It will not happen -- or if it does someone will fork the kernel and produce a version without all that DRM crap.
--- End quote ---

Ah, I'd not thought this through. My big fear for OS X has been the eventual "upgrade" to DRMed OS X, but as the kernel is open-source I think hackers will simply build a fork we can use instead of the official kernel.

Ralf Maximus:
There is a slim possibility that the whole DRM fracas will die down soon and the media companies will drop the whole thing in favor of some new approach.  Perhaps they will discover a sane way to license music and movies without treating the customers as crooks.

It happened with cassette audio tapes, and again with VHS in the 1970s.  For years they struggled to embed lockouts in tape machines to prevent users from illegally copying tapes, or recording from source.  That eventually stopped when the numbers came in and they paid attention: consumer recording actually ENHANCED interest in the licensed materials.

Maybe the wrinkly old bastards in charge will take a lesson from history and back off on DRM.

Darwin:
It's funny - I often think about the advent of the audio cassette in the late '60s and the video tape in the mid to late 70's and wonder if there was this level of paranoia about piracy.

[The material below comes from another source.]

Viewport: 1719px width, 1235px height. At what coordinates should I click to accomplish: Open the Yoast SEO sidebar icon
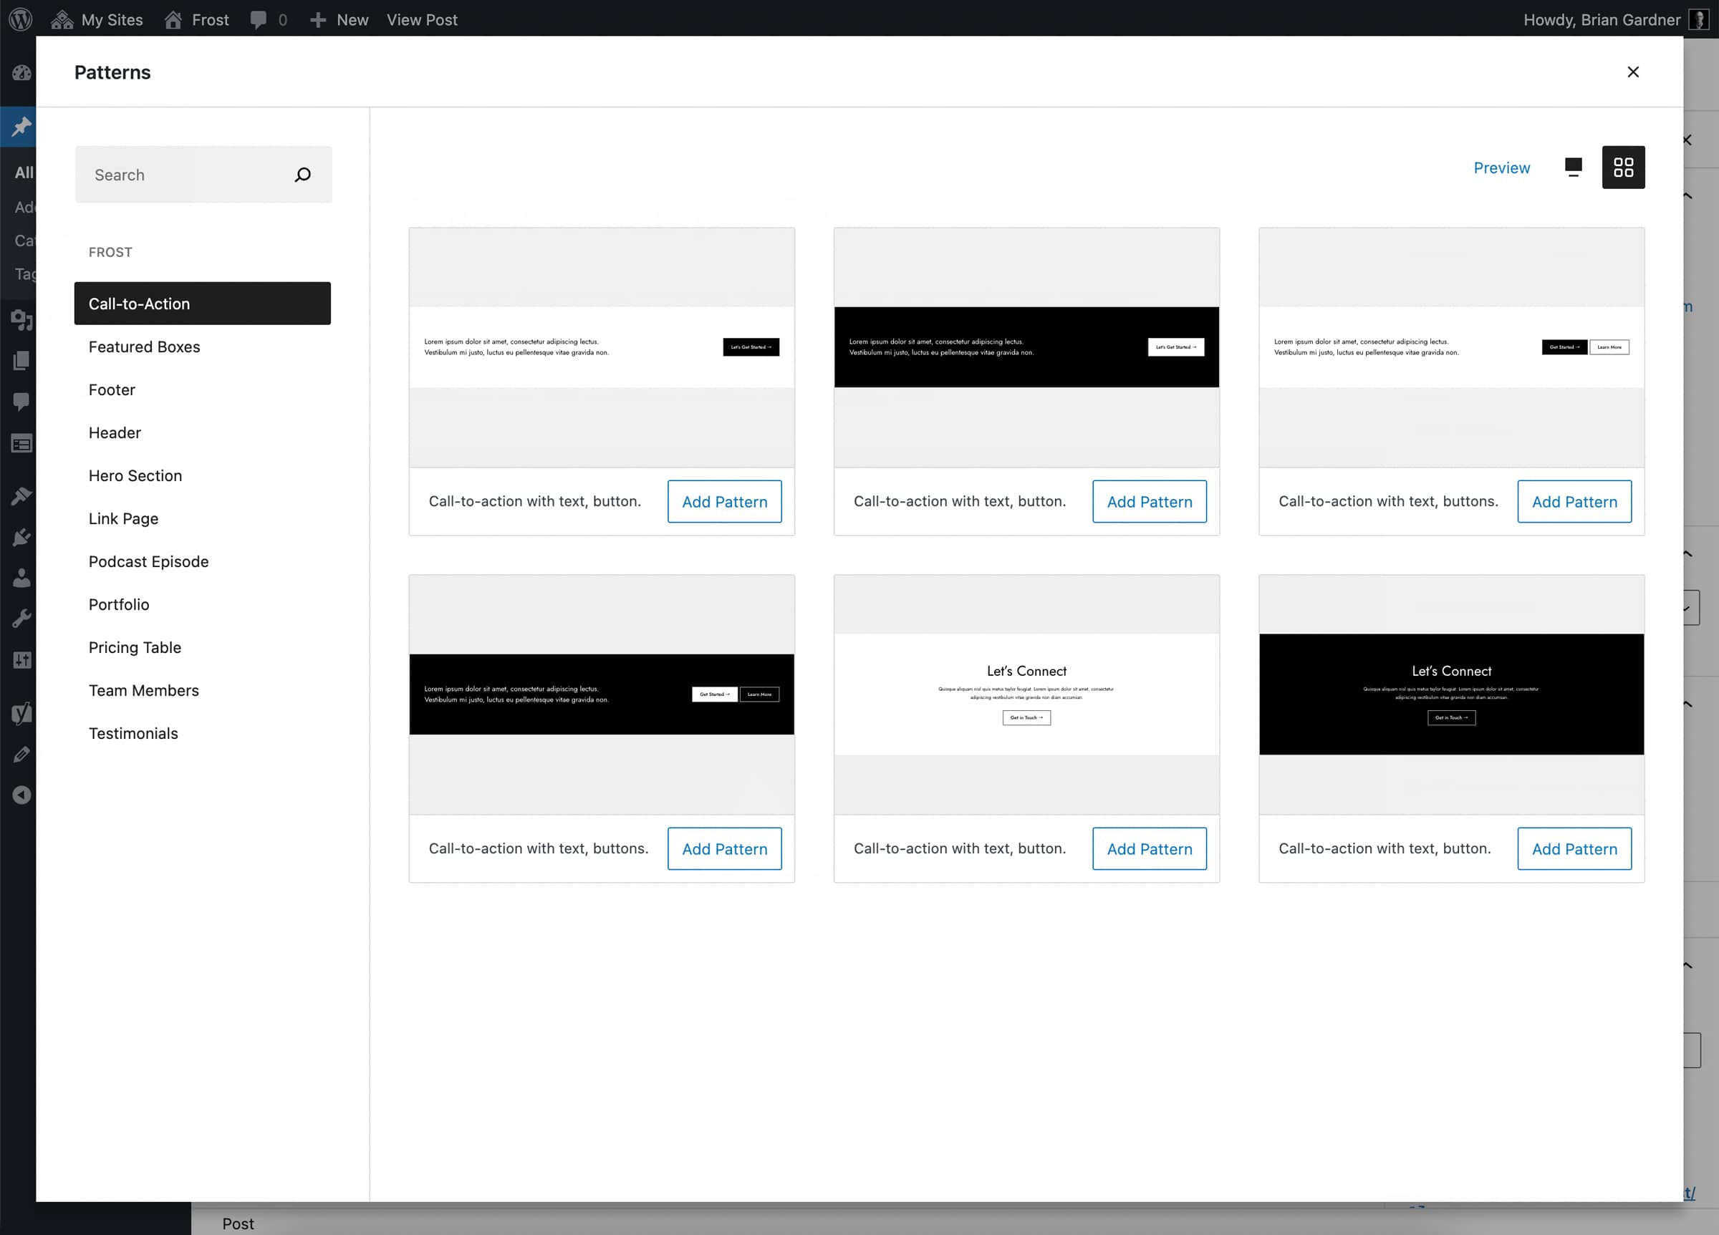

I recorded songs off FM radio, entire albums off friends without a care in the world and didn't hear or read a peep about piracy when "I were a lad" in the 80's... Now you can't swing a dead chicken without worrying about DRM (well, CRM in that case...). I guess it's the perceived scale of the "problem" today?

Ralf Maximus:
I often think about the advent of the audio cassette in the late '60s and the video tape in the mid to late 70's and wonder if there was this level of paranoia about piracy.

--- End quote ---

You betcha.

Darwin:
Well, that settles that (scratches an old itch, so to speak). I suppose today's teens are just as blissfully unaware of/unmoved by the legality of swapping music. Some interesting reading, Ralf. Thanks. I liked the anecdote about the Dead Kennedy's tape that was released blank on one side, labelled: "Home taping is killing big business profits. We left this side blank so you can help" (even if most people didn't have the equipment to actually record anything on it).